Coralie Fargeat ilk uzun metraj filmi İntikam (Revenge, 2017) ile izleyiciyi bir noktada başlatıp, bambaşka bir noktaya götüren, sarsıcı bir yolculuğa çıkarıyor. İsminden anlaşıldığı üzere, klasik bir intikam hikâyesi izleyeceğimizi düşünüyoruz. Lakin Fargeat, kullandığı çarpıcı diliyle patriyarkal (ataerkil) sistemin yarattığı rollere yazdığı neo feminist karakteriyle savaş açıyor. Tabiri caizse bu savaşın sonunda da yaratılan algıları altüst etmeyi başarıyor.
“İntikam” soğuk yenen bir yemektir!
Film, Jennifer, Richard, Stan ve Dimitri etrafında şekilleniyor. Richard, Stan ve Dimitri’yle her yıl kendisinin şehirden uzak malikânesinde, ava çıkmak için bir araya gelirler. Yine böyle bir buluşma öncesinde Richard, Jen ile birkaç gün önceden malikânesine giderek bir kaçamak yapmak ister. Lakin Stan ve Dimitri’nin beklenenden erken gelmesiyle birlikte olaylar planlandığından farklı ilerlemeye başlar.
O akşam Richard, Jen, Stan ve Dimitri hep birlikte yiyip içerler. Stan ve Jen akşamı sohbet ederek ve dans ederek geçirir. Stan kendi yorumuyla bu samimiyete güvenerek Jen’e yaklaşabileceğini düşünür. Kadının kendisini açıkça reddetmesi üzerine de Jen’e tecavüz eder. Olay anına şahit olan Dimitri ise durumu görmezden gelerek gününe devam eder. O sırada evde olmayan Richard ise döndüğünde bir özür ve para teklifiyle durumun çözülebileceğini düşünür. Jen ile ortak noktada buluşamayacağını anlayan Richard, eşinin de olanları duymasından korkarak kadını öldürmek ister. Bu çürümüş zihniyetin elinden bir şekilde kurtulmayı başaran Jen için intikam savaşı başlar.
Kim av kim avcı?
Stan ve Dimitri, Richard’ın evine ilk geldiğinde, onları ilk gören kişi Jen oluyor. Avcı kıyafetleri ve ellerinde silahlarıyla camın arka kısmında Jen’e doğru bakan iki karakter, Jen’in bir noktada avları olacağının sinyalini veriyor. Jen bu karşılaşma öncesinde bir ısırık aldığı elmayı tezgâhın üzerine bırakıyor. Yönetmen film boyunca izleyiciye, sahne aralarında elmanın çürümesini izlettiriyor. Bu çürüme, bu patriyarkal sistemin filmdeki temsilcilerine, sistemin çürüklüğüne ve olayların nasıl ilerleyeceğine önden bir gönderme niteliği taşıyor.

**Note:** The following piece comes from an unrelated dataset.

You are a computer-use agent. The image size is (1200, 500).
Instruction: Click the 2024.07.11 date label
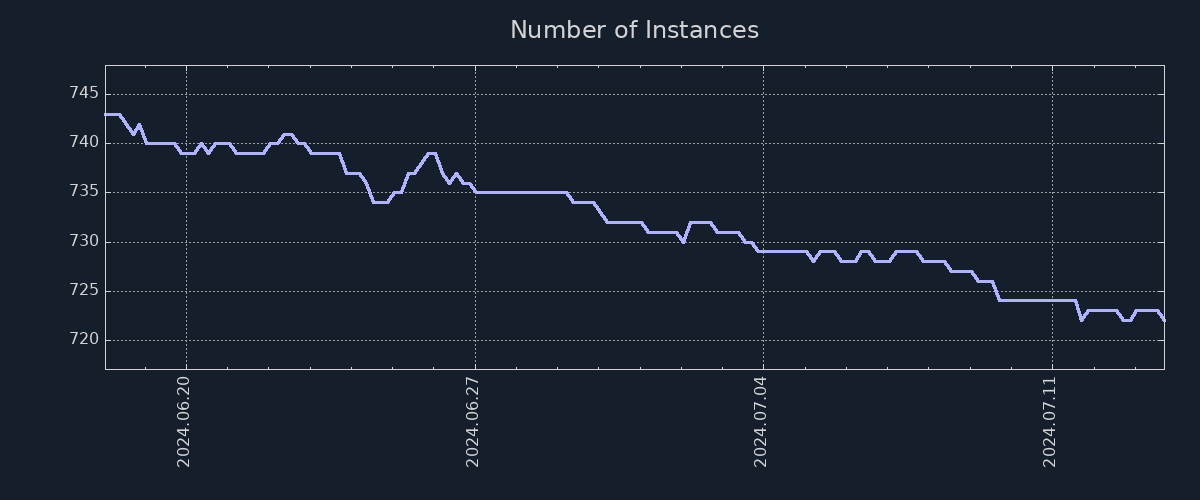pos(1051,422)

Jennifer karakteri, patriyarkal sistemin temsilcilerine karşılık yazılmış neo feminist bir karakter. Filmin başında Jen’i sadece feminen yönüyle izliyor, onu öne çıkaran feminen yönlerini görüyoruz. “Toplum nezdinde” belirlenen kadın algısının dışına çıkışını ise alanına, iradesine, zekâsına, ifade özgürlüğüne patiryarkinin indirdiği balyozla birlikte izlemeye başlıyoruz. Jen’in yarasını dağlamak için kullandığı bira kutusundan tenine geçen anka kuşu sembolü de tam olarak küllerinden yeniden doğmayı temsil ediyor. Jennifer, intikam için yeniden ayağa kalktığında, kendisini izleyiciyle yeniden tanıştırıyor.
Şuna da göz atmak isteyebilirsiniz; Sineaforizmalar; Oz Büyücüsü, Guguk Kuşu 🖱️
Açılış sahnesinde film isminde kullanılan renk ve arka plan renginin, Tarantino imzalı Kill Bill ile benzer olduğunu görebiliyoruz. Hikâye odaklı düşündüğümüzde de Coralie Fargeat’nın senaryoyla da Tarantino’nun filmine açık bir selam gönderdiğini anlayabiliyoruz. Her iki filmde de bir kadının ataerkil sistem tarafından uğradığı şiddete karşılık, feminizm merkeze alınarak bir intikam teması işleniyor. Jen av olarak başladığı hikâyede rolleri değişerek avcı oluyor.
Fargeat, filmin genel üslubuyla anaakım sinemadan çok da uzaklaşmadan, esasında filmi esas ulaşması gereken kitleye ulaştırmış demek yanlış olmaz. Sadece bir intikam filmi gibi dursa da sert eleştiriler ve açık mesajlarla, filmin başına avcı olarak oturanların av olarak kalktığını-kalkacağını söyleyebiliriz.